Pénurie de beurre: "Ce n'est quand même pas comme en temps de guerre, mais ça devrait durer"
Vous aussi, vous avez du mal à trouver votre beurre préféré dans les rayons de votre supermarché? C'est normal: la France traverse un épisode de pénurie de beurre. Et selon Benoit Rouyer, directeur du service économie du Centre interprofessionnel de l'économie laitière (CNIEL), cet épisode devrait durer encore quelques semaines, voire quelques mois.
Benoit Rouyer, directeur du service économie du Centre interprofessionnel de l'économie laitière (CNIEL).
"La première raison est simple: la demande est plus abondante que l'offre. La demande de beurre est de plus en plus soutenue depuis quelques années. Et face à ça, on a une production de lait qui a été moins abondante. Forcément, avec moins de lait, on a moins de crème disponible pour fabriquer du beurre.

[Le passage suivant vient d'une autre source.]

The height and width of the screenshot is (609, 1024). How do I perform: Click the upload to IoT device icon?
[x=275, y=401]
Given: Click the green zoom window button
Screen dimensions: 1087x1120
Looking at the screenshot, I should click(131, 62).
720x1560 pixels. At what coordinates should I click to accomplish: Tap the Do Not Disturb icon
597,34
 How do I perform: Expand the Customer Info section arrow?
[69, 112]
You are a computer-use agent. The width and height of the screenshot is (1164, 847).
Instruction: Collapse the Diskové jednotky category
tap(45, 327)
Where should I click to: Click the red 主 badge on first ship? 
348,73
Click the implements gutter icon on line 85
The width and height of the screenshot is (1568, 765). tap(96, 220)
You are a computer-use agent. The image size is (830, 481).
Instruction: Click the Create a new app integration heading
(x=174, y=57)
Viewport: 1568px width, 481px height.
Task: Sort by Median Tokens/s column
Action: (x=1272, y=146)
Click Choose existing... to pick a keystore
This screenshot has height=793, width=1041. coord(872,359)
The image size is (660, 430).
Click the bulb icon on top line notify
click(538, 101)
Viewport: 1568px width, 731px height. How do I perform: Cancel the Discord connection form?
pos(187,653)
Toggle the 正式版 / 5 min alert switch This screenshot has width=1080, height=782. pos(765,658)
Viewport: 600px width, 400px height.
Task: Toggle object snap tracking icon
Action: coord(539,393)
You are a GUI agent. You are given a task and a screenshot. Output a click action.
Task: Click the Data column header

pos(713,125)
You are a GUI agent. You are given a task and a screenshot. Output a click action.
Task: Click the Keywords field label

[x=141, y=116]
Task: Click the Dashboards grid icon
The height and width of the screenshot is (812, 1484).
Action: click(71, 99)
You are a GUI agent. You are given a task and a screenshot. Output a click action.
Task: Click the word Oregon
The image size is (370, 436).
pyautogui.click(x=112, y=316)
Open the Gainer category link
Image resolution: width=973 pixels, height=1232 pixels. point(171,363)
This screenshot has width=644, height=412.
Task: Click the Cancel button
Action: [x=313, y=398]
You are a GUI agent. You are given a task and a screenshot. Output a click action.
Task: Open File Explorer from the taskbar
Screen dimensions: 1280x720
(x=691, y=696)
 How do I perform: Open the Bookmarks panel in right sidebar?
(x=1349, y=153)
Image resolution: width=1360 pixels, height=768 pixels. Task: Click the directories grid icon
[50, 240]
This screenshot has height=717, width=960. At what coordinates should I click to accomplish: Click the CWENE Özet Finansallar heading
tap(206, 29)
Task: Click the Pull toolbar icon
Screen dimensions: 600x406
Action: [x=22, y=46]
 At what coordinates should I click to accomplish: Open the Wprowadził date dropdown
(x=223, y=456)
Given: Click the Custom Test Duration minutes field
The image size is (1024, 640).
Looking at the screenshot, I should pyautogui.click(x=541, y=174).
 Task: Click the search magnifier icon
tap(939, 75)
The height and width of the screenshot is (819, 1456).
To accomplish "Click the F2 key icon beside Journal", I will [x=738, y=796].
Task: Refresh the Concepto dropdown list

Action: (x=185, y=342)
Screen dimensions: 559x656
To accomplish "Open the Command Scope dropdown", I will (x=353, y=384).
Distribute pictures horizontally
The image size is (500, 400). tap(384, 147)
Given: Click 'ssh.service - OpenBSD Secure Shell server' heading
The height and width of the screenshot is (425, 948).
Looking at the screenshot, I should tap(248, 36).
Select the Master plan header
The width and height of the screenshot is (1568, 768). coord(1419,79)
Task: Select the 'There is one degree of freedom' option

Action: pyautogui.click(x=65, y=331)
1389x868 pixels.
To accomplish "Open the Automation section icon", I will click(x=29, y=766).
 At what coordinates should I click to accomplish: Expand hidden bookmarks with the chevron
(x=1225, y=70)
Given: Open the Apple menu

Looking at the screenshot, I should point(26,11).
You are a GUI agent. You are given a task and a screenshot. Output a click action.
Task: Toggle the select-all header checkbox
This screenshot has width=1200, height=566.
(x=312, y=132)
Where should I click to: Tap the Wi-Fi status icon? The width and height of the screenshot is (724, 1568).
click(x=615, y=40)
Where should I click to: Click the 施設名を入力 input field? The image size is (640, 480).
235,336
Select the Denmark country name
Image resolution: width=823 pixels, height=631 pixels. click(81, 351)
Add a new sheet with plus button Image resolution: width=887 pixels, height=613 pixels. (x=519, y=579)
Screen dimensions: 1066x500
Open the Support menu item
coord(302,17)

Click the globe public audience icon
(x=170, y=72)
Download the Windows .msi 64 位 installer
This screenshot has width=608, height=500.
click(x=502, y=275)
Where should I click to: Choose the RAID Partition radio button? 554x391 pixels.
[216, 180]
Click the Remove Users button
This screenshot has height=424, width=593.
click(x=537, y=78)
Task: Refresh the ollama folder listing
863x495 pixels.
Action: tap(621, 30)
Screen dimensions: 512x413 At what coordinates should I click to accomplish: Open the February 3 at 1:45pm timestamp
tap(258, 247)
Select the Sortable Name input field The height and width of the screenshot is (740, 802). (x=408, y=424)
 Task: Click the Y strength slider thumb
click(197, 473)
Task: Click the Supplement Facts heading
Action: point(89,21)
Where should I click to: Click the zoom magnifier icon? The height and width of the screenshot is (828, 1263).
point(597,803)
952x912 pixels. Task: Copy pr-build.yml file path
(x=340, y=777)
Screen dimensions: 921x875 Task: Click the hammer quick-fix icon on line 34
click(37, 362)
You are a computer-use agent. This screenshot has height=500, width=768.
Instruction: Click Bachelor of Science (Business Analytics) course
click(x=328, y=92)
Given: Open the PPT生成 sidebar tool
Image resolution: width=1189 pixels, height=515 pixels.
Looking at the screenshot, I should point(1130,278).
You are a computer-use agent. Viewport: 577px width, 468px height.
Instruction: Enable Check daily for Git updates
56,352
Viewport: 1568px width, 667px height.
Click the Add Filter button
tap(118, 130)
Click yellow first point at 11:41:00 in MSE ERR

Pour expliquer la hausse de la demande, il y a d'abord une espèce de réhabilitation scientifique. Des travaux récents ont remis en cause le rôle prétendu effet néfaste du beurre notamment sur notre système cardiovasculaire. Il y a aussi une aspiration des consommateurs vers plus de naturalité et de plaisir. On le voit bien avec la profusion d'émissions sur la cuisine. Le beurre est un exhausteur de goût, un ingrédient incontournable de beaucoup de recette. Enfin, il y a quelque chose de plus inattendu: certains pays qui consommaient peu de beurre en consomment davantage. Non pas sur du pain en tartine comme chez nous, mais comme ingrédient dans des pâtisseries occidentales, qui marchent assez bien en restauration haut de gamme, au Moyen-Orient ou en Chine.
"Les vaches n'ont pas été nourri aussi convenablement qu'on l'aurait souhaité"
Parallèlement, la production de lait en France n'a aussi pas été assez dynamique depuis l'automne dernier. Les fourrages n'ont pas été très bons. Et les vaches n'ont pas été nourries aussi convenablement qu'on l'aurait souhaité. Et ça a un impact sur leur production de lait. Elle a baissé en 2016 de 2,5%. Pour le premier semestre de l'année 2017, c'est encore une baisse de 2,5%. Ça n'a pas l'air conséquent, mais quand vous êtes sur un marché peu dynamique, l'impact est assez fort sur les prix.
En France, traditionnellement, les évolutions de prix sont plutôt mesurées. En un an, les prix de la plaquette de beurre en supermarché ont augmenté de 7 à 8%. Dans le même temps, en Allemagne, cette augmentation est de 72%, c'est énorme. En France, les chaînes de distribution ont beaucoup de pouvoir. Quand il y a des hausses sur les marchés internationaux, elles sont ne pas enclines à écouter les demandes d'augmentation de leurs fournisseurs. J'imagine que les laiteries arrivent avec des propositions d'augmentation de tarif en disant 'voilà, à l'étranger, nos clients ont accepté des augmentations parce qu'ils ont conscience qu'il y a peu de marchandises'. Et ils ne reçoivent pas la même écoute avec leurs clients en France.
"Il ne faut pas non plus dramatiser"
Cette pénurie peut durer jusqu'à au moins la fin de l'année. Le premier semestre est plutôt une période où on est un peu excédentaire en termes de production de lait. Au printemps la pousse de l'herbe est maximale, donc les vaches produisent davantage. Normalement, à cette période, on stocke le beurre qu'on a fabriqué en trop pour le consommer au second semestre. Malheureusement, on s'est retrouvé à la fin du premier semestre avec pratiquement aucun stock. On savait que le second semestre allait être compliqué. Donc ça durera jusqu'à ce que les vaches retournent à l'herbe au printemps 2018.
On en retrouvera, ce n'est quand même pas une pénurie comme en temps de guerre. Il ne faut pas non plus dramatiser. C'est une situation compliquée. Mais ça rappelle que le beurre est un produit, qui est issu de l'agriculture. Et en agriculture, à cause des phénomènes météo, on n'est jamais assurés du niveau de disponibilités des produits agricoles. Parfois, on a un peu tendance à l'oublier."